Community Research and Development Information Service - CORDIS


LONRIO — Result In Brief

Project ID: 328402
Funded under: FP7-PEOPLE
Country: United Kingdom

Community influence of London 2012 Olympics

The impact of sports mega events is usually measured in economic or sporting terms. An EU-funded project set out to study the social impact generated by the Olympic Games of London in 2012.
Community influence of London 2012 Olympics
The LONRIO (From the East End of London to the Favelas of Rio de Janeiro: The relevance and transferability of the social legacy programmes of the London 2012 Olympic and Paralympic Games) project evaluated the societal effects of the 2012 Olympic Games on the local residents.

Researchers collected data through a questionnaire survey, administered two years after the end of the 2012 Olympic and Paralympic Games. Participants had to be over 18 and residing in one of the London boroughs during the lead-up to the Olympics. A total of 1 046 fully completed questionnaires were collected, roughly the same amount from each of the 5 boroughs.

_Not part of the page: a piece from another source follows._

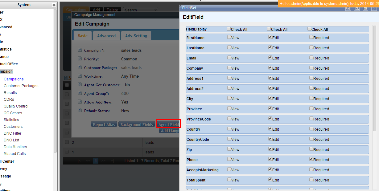
Task: Open the Advanced tab in Edit Campaign
Action: [x=106, y=36]
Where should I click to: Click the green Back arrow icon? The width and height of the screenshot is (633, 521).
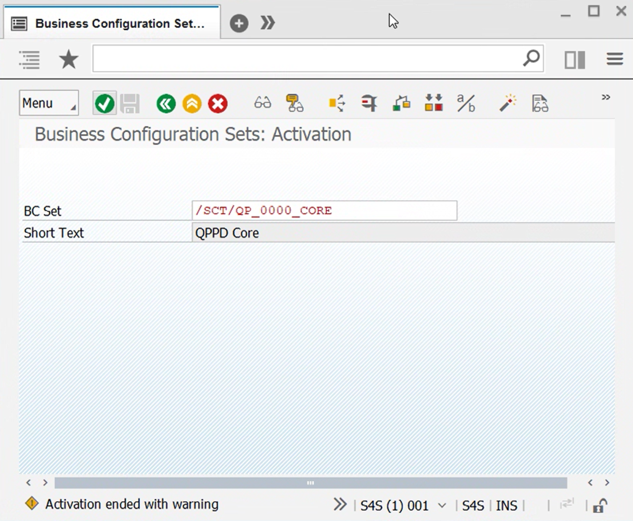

Findings show a prevailing conformity amongst the five boroughs on the social impacts of the Paralympics. Regeneration, new infrastructures and increased job opportunities had a positive impact, while an increase in the cost of living, overcrowding, noise and pollution were negatively perceived.

Surprisingly, a substantial amount of people felt that they didn't benefit from the Olympics as individuals. However, they recognised the benefits for the development of the area and they were satisfied with the legacies and outcomes of the Games.

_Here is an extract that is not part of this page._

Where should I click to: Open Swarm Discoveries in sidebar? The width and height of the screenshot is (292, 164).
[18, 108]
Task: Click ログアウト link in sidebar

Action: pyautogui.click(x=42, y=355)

Another general perception was that people's opinions weren't taken into account during the build-up of the Games. Language represented a significant barrier in Newham, where nearly 50 % of the residents know English as a second language.

The low attendance rate from residents (25.9 %) could be due to a combination of the high ticket prices, the overall poverty and high cost of living across the five surveyed areas. This increased the sense of exclusion for some residents. Witnessing the exploits of the Paralympians was felt as a genuine surprise, pleasure and source of inspiration.

Overall, the study highlights the importance of listening to locals, living in the areas impacted by the Games, to better understand their needs and anxieties surrounding the hosting of such sports mega events. Creating long-term jobs and including the local culture and local community in the planning of such events can diminish feelings of marginalisation and exclusion.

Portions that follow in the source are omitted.